### [Dataset records]
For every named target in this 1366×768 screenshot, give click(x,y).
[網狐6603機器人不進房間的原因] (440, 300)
...
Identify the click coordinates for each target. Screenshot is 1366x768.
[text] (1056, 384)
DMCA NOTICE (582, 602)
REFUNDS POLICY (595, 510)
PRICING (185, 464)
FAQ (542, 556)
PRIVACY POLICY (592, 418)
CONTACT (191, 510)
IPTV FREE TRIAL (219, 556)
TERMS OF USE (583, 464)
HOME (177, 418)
* * *
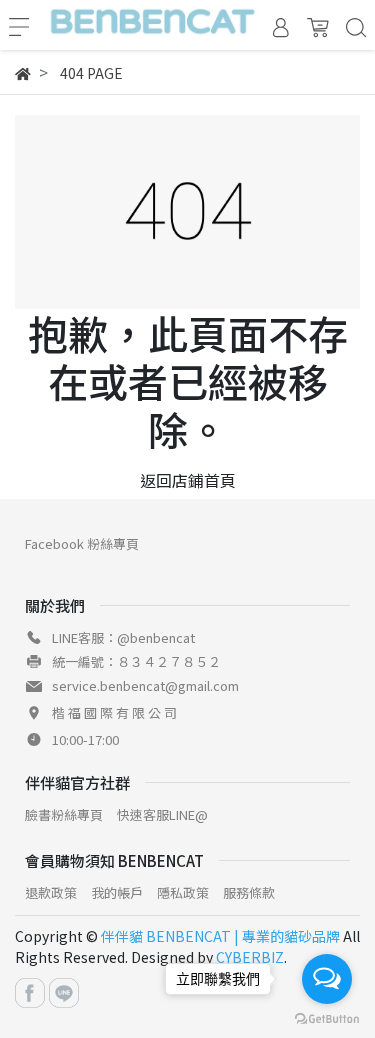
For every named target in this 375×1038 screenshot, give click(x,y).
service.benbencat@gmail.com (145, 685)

### [Task]
Reproduce exactly, and only, the part of the listing above that begins at the line with "For every named target in this 1366×768" and goes on through the line with "[網狐6603機器人不進房間的原因] (440, 300)".

### [Exercise response]
For every named target in this 1366×768 screenshot, give click(x,y).
[網狐6603機器人不進房間的原因] (440, 300)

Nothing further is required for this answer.